##### Data for the task

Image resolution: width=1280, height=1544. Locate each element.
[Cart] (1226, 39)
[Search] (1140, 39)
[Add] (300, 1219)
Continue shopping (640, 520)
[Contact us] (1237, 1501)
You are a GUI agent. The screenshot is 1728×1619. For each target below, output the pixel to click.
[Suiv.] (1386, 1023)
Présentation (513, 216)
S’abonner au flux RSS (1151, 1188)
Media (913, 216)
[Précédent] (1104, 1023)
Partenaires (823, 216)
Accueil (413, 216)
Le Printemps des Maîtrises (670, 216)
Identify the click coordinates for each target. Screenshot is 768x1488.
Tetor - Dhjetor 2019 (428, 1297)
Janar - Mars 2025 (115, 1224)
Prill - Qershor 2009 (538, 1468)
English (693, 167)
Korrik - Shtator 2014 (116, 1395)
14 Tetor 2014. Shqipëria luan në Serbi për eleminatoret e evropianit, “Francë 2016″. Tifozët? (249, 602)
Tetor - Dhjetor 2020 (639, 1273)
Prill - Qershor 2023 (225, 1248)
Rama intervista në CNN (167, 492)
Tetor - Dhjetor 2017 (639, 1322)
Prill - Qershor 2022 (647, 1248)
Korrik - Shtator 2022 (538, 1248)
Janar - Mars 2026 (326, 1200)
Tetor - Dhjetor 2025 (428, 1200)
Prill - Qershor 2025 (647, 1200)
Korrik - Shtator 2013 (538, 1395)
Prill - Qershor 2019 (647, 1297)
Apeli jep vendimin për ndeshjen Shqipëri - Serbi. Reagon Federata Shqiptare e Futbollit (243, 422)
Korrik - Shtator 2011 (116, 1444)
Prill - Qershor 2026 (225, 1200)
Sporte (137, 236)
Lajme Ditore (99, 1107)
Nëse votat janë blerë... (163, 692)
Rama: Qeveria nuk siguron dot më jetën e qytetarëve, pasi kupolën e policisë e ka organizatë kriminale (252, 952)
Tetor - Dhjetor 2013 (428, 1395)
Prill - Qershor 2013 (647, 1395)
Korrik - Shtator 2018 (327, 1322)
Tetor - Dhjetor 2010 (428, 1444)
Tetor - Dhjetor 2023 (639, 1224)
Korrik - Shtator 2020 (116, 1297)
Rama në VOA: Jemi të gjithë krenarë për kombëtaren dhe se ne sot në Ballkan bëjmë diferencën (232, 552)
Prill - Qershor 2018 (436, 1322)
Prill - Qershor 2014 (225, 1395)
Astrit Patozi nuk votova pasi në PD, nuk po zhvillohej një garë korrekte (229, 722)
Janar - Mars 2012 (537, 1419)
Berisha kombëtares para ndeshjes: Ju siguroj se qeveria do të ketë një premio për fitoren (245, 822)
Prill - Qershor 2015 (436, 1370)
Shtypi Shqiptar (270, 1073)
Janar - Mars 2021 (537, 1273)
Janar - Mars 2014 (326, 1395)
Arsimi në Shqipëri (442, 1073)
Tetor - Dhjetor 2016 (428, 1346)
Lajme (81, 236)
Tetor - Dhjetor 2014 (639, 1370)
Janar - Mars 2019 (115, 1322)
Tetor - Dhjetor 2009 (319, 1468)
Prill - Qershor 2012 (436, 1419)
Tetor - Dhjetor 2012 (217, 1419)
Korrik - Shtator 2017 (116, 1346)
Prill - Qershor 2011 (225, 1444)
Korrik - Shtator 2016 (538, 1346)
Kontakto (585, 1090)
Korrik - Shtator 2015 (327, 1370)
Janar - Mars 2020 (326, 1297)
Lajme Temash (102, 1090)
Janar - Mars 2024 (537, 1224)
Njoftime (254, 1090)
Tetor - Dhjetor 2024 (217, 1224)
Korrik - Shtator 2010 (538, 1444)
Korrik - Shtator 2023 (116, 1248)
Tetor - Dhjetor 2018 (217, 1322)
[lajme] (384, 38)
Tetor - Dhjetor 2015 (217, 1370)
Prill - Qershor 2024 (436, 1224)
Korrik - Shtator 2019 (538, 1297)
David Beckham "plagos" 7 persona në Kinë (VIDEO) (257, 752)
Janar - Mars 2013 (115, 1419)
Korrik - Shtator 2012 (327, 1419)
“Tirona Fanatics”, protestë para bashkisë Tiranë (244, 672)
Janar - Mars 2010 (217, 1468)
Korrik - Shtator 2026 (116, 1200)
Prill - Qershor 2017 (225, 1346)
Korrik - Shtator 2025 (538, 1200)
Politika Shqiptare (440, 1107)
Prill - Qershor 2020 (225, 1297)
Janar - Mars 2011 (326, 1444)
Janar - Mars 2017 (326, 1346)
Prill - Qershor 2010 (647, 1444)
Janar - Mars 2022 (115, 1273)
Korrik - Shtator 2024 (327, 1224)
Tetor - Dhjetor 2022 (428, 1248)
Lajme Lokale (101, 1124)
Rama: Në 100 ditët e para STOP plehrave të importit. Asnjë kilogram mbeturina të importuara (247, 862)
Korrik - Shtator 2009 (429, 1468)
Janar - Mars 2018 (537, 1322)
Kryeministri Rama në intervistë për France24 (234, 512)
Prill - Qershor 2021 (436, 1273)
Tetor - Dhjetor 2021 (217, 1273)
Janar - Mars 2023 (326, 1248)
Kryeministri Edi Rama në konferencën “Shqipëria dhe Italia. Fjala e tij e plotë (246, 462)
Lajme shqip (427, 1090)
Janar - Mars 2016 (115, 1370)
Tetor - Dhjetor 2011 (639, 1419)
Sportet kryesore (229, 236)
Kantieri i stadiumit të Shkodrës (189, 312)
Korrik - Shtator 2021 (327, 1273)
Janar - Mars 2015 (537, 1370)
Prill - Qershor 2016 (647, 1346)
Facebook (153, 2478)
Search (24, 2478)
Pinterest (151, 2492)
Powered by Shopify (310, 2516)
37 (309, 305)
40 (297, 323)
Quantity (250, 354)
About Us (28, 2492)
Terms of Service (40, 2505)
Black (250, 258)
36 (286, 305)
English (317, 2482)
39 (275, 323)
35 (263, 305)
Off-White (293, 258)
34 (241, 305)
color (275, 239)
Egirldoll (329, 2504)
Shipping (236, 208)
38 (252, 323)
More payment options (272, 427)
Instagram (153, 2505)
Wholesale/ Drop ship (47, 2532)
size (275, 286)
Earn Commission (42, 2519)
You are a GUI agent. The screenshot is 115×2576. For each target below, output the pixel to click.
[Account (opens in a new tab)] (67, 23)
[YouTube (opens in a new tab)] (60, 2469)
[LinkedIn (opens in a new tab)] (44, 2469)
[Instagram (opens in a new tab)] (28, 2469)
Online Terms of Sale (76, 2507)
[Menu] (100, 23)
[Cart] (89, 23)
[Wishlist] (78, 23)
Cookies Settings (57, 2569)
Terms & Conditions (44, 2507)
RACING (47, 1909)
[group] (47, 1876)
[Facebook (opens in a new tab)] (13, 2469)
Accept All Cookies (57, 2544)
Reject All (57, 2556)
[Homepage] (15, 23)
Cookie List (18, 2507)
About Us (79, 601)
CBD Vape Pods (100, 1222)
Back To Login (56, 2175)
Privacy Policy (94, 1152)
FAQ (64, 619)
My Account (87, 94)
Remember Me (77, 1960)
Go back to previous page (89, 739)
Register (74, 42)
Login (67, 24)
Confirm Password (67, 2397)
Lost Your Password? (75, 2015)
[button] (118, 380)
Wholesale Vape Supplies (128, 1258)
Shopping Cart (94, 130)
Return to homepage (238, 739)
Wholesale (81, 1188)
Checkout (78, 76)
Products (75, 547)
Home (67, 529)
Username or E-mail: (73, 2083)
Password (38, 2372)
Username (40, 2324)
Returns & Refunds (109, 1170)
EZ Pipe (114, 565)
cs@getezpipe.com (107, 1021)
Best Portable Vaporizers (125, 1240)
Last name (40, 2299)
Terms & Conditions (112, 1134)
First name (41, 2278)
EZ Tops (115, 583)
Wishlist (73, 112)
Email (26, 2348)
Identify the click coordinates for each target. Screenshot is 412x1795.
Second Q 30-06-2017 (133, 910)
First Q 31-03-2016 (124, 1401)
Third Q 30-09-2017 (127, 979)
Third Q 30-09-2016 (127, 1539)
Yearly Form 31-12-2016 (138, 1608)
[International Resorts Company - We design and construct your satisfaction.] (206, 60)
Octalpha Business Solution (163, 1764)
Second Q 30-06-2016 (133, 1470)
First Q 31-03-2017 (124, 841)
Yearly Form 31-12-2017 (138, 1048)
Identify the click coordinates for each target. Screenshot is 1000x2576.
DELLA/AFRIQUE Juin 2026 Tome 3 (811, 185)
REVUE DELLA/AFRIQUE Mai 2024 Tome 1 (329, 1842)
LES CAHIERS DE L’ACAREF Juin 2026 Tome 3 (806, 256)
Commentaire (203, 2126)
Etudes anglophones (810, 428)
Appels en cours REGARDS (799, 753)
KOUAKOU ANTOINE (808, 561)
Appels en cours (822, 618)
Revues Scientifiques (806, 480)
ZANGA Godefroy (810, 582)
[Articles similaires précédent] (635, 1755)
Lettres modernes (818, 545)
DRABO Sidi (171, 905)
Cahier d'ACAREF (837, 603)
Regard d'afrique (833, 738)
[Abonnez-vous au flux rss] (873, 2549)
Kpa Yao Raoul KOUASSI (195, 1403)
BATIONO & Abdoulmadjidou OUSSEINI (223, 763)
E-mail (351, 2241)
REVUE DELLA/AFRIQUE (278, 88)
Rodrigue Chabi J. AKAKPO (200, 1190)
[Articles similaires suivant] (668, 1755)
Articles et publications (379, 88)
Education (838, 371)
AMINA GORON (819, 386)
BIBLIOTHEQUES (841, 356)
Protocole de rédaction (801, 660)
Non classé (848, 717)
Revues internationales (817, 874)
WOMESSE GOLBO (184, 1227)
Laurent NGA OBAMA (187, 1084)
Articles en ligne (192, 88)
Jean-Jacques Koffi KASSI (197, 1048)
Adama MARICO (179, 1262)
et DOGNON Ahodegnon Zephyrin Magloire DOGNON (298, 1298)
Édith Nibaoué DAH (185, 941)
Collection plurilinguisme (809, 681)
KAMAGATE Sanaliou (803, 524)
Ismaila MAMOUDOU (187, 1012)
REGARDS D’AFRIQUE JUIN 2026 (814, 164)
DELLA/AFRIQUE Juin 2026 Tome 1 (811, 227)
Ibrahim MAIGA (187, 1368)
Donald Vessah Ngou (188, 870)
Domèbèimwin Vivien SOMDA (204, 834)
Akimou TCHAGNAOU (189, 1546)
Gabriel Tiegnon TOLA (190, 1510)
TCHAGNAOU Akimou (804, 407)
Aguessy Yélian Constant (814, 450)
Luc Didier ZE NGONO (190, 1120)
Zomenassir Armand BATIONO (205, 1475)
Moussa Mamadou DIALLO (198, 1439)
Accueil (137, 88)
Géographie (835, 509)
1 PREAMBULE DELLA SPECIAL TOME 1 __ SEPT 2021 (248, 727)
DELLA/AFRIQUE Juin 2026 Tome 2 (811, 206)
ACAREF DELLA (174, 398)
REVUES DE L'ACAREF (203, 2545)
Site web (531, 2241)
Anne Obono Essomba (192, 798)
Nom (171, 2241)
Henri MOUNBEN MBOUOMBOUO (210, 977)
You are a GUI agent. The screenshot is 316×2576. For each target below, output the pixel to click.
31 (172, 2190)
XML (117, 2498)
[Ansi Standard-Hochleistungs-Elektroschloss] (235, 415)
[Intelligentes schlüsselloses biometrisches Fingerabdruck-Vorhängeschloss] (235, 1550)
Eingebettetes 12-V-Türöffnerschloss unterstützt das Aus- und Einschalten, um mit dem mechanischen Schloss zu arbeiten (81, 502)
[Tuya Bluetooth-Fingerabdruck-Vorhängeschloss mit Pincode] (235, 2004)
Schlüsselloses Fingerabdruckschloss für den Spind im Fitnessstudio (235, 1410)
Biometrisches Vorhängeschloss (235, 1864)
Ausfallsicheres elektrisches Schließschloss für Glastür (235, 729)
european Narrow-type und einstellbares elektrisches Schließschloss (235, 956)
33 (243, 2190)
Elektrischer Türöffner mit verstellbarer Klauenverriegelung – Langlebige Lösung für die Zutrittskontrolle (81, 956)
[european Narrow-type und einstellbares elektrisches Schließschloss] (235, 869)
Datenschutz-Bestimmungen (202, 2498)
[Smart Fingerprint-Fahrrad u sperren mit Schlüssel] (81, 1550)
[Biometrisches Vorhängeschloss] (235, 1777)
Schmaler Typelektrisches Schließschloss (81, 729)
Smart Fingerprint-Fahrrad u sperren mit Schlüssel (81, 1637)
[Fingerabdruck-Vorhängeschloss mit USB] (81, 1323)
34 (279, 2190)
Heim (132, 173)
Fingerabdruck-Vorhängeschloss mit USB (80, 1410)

##########

Problem details: Nothing but the lines above from the one containing "[Instagram (opens in a new tab)] (28, 2469)" through the one containing "Third Q 30-09-2017 (127, 979)" should appear in the answer, each repeated exactly.

Your response:
[Instagram (opens in a new tab)] (28, 2469)
Online Terms of Sale (76, 2507)
[Menu] (100, 23)
[Cart] (89, 23)
[Wishlist] (78, 23)
Cookies Settings (57, 2569)
Terms & Conditions (44, 2507)
RACING (47, 1909)
[group] (47, 1876)
[Facebook (opens in a new tab)] (13, 2469)
Accept All Cookies (57, 2544)
Reject All (57, 2556)
[Homepage] (15, 23)
Cookie List (18, 2507)
About Us (79, 601)
CBD Vape Pods (100, 1222)
Back To Login (56, 2175)
Privacy Policy (94, 1152)
FAQ (64, 619)
My Account (87, 94)
Remember Me (77, 1960)
Go back to previous page (89, 739)
Register (74, 42)
Login (67, 24)
Confirm Password (67, 2397)
Lost Your Password? (75, 2015)
[button] (118, 380)
Wholesale Vape Supplies (128, 1258)
Shopping Cart (94, 130)
Return to homepage (238, 739)
Wholesale (81, 1188)
Checkout (78, 76)
Products (75, 547)
Home (67, 529)
Username or E-mail: (73, 2083)
Password (38, 2372)
Username (40, 2324)
Returns & Refunds (109, 1170)
EZ Pipe (114, 565)
cs@getezpipe.com (107, 1021)
Best Portable Vaporizers (125, 1240)
Last name (40, 2299)
Terms & Conditions (112, 1134)
First name (41, 2278)
EZ Tops (115, 583)
Wishlist (73, 112)
Email (26, 2348)
Identify the click coordinates for each target. Screenshot is 412x1795.
Second Q 30-06-2017 (133, 910)
First Q 31-03-2016 (124, 1401)
Third Q 30-09-2017 (127, 979)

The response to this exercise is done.